Thing Designed in Notes
dns role (renders the internal zone) ADR-007 / ADR-009 Does not exist. Internal DNS ownership is assigned to it by design.
Terraform actually provisioning ADR-006 / ADR-009 Never terraform inited: no .terraform.lock.hcl, no state, no real local.vms entries
CI (Forgejo Actions) ADR-003 / ADR-008 Pipeline described; not implemented
Level 2 / 3 testing (staging, askari smoke) ADR-008 Depends on real VMs / askari, which don't exist yet
Per-service roles ADR-004 Model defined; no service roles built
Forgejo Actions CI ADR-003 / ADR-008 Remote is live (pushed); Actions/act_runner pipeline not yet built
Live usage stats for /capacity-review ADR-012 / TODO 8.4 gather_usage() stubbed; source undecided (Proxmox RRD vs PLG stack); needs the cluster
/security-review skill ADR-002 / TODO 8.5 Periodic posture re-check + accepted-risk re-challenge; planned, not built
CIS hardening (Debian L1+L2 + Docker) ADR-002 / TODO 15 Implemented by the (unbuilt) base/docker_host roles; brings AppArmor + AIDE as baseline. L2 partitions affect VM provisioning (ADR-006)
Network IDS + security alerting ADR-002 / TODO 15 Suricata on OPNsense + AIDE/auditd/fail2ban alerting into the monitoring stack; not built
NetBird mesh — coordinator on askari ADR-016 Design RESOLVED (ADR-016 + spec + plan); resolves ADR-015 deferred #1. Self-hosted NetBird control plane (management/signal/relay) on askari; replaces ADR-007 WireGuard. Build pending: not deployed (askari + service-role machinery not built).
NetBird agent enrollment in base ADR-016 Design RESOLVED (ADR-016). Every Linux host joins the mesh via the base role (setup keys in vault); SSH allowed only on wt0. Build pending: base role not built.

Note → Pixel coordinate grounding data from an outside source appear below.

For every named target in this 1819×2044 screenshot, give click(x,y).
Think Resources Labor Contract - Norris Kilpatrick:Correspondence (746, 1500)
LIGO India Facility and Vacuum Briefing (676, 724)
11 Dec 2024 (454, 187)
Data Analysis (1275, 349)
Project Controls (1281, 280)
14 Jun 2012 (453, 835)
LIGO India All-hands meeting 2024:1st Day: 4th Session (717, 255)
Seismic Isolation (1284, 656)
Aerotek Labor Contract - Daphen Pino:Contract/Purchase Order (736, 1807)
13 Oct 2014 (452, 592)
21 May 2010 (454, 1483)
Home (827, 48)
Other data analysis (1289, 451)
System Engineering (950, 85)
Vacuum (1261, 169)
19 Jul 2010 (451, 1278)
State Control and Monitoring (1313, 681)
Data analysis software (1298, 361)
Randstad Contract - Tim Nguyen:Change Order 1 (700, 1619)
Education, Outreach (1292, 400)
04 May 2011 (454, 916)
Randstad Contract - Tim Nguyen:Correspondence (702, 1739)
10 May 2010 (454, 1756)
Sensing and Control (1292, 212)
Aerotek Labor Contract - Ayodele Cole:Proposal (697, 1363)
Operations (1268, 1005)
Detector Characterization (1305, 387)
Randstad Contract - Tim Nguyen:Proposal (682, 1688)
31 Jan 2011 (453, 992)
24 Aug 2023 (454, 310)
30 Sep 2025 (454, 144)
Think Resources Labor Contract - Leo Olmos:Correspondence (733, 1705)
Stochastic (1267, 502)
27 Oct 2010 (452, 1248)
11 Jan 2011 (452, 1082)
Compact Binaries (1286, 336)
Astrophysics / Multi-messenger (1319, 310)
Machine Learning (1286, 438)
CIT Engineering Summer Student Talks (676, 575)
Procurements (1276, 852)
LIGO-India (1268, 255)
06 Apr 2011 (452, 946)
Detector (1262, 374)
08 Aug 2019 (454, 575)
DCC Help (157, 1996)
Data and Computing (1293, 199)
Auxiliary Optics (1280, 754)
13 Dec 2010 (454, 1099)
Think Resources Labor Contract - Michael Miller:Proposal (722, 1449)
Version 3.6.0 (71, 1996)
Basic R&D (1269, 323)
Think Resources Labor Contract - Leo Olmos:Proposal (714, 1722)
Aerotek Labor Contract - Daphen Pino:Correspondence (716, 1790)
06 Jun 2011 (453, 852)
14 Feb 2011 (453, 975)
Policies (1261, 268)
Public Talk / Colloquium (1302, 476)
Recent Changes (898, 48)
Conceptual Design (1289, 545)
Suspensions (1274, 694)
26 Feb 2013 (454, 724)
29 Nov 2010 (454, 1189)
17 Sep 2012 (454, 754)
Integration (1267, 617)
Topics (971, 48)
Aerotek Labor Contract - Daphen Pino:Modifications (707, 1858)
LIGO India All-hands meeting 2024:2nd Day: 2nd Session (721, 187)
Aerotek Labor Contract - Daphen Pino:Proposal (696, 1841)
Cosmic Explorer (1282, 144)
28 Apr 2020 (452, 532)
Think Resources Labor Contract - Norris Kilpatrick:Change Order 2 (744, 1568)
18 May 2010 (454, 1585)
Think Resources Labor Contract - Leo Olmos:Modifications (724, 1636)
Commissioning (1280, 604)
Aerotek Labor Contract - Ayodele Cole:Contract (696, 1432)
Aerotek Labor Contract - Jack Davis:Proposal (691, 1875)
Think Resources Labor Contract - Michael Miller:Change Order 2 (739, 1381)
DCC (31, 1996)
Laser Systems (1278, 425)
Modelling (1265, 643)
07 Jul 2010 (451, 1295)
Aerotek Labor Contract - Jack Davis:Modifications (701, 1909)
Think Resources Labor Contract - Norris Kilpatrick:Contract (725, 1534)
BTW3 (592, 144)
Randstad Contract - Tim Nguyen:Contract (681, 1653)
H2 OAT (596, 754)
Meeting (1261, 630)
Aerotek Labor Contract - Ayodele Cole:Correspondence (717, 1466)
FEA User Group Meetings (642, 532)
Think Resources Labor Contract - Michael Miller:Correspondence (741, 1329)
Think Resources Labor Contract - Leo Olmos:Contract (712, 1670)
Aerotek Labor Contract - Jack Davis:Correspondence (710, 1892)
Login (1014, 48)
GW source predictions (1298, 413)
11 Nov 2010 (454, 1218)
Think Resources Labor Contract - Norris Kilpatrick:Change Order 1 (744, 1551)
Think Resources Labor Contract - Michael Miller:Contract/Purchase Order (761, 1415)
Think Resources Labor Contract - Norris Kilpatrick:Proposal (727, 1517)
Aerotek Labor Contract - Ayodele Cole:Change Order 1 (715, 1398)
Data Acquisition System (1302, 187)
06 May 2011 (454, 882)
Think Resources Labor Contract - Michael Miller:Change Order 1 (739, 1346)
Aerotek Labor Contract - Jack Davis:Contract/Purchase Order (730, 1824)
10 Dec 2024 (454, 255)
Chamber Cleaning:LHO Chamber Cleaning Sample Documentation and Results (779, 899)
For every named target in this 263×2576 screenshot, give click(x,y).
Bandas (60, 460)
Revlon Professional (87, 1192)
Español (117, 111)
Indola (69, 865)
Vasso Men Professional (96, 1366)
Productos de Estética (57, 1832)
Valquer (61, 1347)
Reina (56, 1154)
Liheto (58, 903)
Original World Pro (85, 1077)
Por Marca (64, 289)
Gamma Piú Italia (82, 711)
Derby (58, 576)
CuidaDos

Service-UI verification (Level 4) ADR-017 / ADR-008 Design RESOLVED (ADR-017 + spec + plan); resolves ADR-015 deferred #2. /verify-service skill + VERIFY.md template + standards are authorable and present. Build pending: running needs ubongo + playwright plugin + Authentik + a staging deploy.
Logging pipeline (Loki + Alloy + off-site subset) ADR-018 Design RESOLVED (ADR-018 + spec). All logs → on-cluster Loki; security subset write-only off-site to askari. Build pending: Alloy in base, loki/grafana service roles, OPNsense syslog — none built.
Security alerting (AIDE/auditd/fail2ban/Suricata + log-silence) ADR-002 / ADR-018 Wired into Grafana on the Loki stack. Designed; depends on the logging pipeline + metrics stack (TODO 3.6).
Operational-access doctrine (ADR-021) ADR-021 Design RESOLVED (ADR-021 + spec + plan). Two-layer doctrine, three-tier access ladder, access__* model, ACCESS.md record, /check-access. Reconciles ADR-016/020 SSH.
ssh-from-control firewall source ADR-021 / ADR-020 Built (dormant). base__firewall_control_addr knob + nftables rule + Molecule assertion landed; empty default = no rule until ubongo's LAN address is set in group_vars.
/check-access verifier ADR-021 Design RESOLVED (.claude/commands/check-access.md authored). Build pending: running needs ubongo + live/staging hosts + vault. Access analogue of /verify-service (ADR-017).
Per-service ACCESS.md records ADR-021 Template + governance present; per-service files render when each service role is built.
Backup backup role + backup_hosts group ADR-022 Does not exist. Pull node (fisi), restic repo, rclone→pCloud, USB air-gap — Plan 2.
Per-service backup__* contract + BACKUP.md ADR-022 Convention defined; inert until service roles exist to declare against.

Keeping this honest

Update this file whenever you build, stub, or remove something. It is the first place an AI tool or new contributor should look to learn what they can actually rely on. When a row moves from "designed" to "working", move it up — don't leave stale optimism here.